Bessie has been procrastinating on her cow-mistry homework and now needs your help! She needs to create a mixture of three different cow-michals. As all good cows know though, some cow-michals cannot be mixed with each other or else they will cause an explosion. In particular, two cow-michals with labels $a$ and $b$ can only be present in the same mixture if $a \oplus b \le K$ ($1 \le K \le 10^9$).
NOTE: Here, $a\oplus b$ denotes the "bitwise exclusive or'' of non-negative integers $a$ and $b$. This operation is equivalent to adding each corresponding pair of bits in base 2 and discarding the carry. For example, $$0\oplus 0=1\oplus 1=0,$$ $$1\oplus 0=0\oplus 1=1,$$ $$5\oplus 7=101_2\oplus 111_2=010_2=2.$$
Bessie has $N$ ($1\le N\le 2\cdot 10^4$) boxes of cow-michals and the $i$-th box contains cow-michals labeled $l_i$ through $r_i$ inclusive $(0\le l_i \le r_i \le 10^9)$. No two boxes have any cow-michals in common. She wants to know how many unique mixtures of three different cow-michals she can create. Two mixtures are considered different if there is at least one cow-michal present in one but not the other. Since the answer may be very large, report it modulo $10^9 + 7$.
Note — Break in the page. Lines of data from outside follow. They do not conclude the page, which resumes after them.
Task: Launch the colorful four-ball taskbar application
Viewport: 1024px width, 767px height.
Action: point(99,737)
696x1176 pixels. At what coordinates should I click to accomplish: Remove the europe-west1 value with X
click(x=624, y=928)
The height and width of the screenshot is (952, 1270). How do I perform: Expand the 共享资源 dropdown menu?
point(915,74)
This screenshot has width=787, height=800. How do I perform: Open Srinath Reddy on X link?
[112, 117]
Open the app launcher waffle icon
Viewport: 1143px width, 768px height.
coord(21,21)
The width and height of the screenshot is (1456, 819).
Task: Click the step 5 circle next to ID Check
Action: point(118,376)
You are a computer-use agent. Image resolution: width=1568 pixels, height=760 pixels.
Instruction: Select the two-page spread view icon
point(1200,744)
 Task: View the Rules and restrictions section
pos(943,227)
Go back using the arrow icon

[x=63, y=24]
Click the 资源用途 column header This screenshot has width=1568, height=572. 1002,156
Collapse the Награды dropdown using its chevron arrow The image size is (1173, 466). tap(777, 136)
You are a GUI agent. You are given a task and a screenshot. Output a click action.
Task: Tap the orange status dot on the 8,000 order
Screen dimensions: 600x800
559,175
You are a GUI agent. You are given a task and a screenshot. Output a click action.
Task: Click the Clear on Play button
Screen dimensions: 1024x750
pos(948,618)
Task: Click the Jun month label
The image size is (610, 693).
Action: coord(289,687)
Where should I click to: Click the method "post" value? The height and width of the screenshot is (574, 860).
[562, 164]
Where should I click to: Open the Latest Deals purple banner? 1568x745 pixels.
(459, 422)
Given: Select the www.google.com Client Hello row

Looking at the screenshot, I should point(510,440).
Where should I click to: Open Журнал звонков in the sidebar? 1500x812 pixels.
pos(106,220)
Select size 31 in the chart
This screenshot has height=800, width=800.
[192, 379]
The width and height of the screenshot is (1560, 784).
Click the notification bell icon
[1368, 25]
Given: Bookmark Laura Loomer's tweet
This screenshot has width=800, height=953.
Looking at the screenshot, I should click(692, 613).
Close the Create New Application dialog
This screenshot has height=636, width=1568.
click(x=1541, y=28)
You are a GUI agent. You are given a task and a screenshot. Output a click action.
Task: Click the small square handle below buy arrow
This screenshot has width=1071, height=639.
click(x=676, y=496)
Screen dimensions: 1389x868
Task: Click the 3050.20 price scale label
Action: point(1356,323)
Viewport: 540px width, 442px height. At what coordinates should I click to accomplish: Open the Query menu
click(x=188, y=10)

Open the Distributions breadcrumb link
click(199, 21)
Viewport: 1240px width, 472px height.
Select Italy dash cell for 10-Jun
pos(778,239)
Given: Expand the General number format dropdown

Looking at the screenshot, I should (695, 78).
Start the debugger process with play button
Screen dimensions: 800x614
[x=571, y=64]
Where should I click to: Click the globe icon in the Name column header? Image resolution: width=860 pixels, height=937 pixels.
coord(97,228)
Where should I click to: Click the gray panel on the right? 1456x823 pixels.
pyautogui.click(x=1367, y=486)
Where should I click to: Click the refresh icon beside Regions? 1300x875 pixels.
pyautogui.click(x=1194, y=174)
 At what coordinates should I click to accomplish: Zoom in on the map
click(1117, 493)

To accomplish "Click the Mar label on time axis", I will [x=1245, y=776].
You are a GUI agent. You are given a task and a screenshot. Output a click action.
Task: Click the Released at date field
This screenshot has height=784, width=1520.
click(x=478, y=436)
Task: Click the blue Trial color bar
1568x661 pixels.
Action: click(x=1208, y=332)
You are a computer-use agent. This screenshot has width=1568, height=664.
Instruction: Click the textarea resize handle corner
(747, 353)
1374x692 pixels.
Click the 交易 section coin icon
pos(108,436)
INPUT FORMAT (input arrives from the terminal / stdin):
The first line contains two integers $N$ and $K$.
Each of the next $N$ lines contains two space-separated integers $l_i$ and $r_i$. It is guaranteed that the boxes of cow-michals are provided in increasing order of their contents; namely, $r_i<l_{i+1}$ for each $1\le i<N$.
OUTPUT FORMAT (print output to the terminal / stdout):
The number of mixtures of three different cow-michals Bessie can create, modulo $10^9 + 7$.
SAMPLE INPUT:
1 13 0 199
SAMPLE OUTPUT:
4280We can split the chemicals into 13 groups that cannot cross-mix: $(0\ldots 15)$, $(16\ldots 31)$, $\ldots$ $(192\ldots 199)$. Each of the first twelve groups contributes $352$ unique mixtures and the last contributes $56$ (since all $\binom{8}{3}$ combinations of three different cow-michals from $(192\ldots 199)$ are okay), for a total of $352\cdot 12+56=4280$.
SAMPLE INPUT:
6 147 1 35 48 103 125 127 154 190 195 235 240 250
SAMPLE OUTPUT:
267188
SCORING
- Test cases 3-4 satisfy $\max(K,r_N)\le 10^4$.
- Test cases 5-6 satisfy $K=2^k-1$ for some integer $k\ge 1$.
- Test cases 7-11 satisfy $\max(K,r_N)\le 10^6$.
- Test cases 12-16 satisfy $N\le 20$.
- Test cases 17-21 satisfy no additional constraints.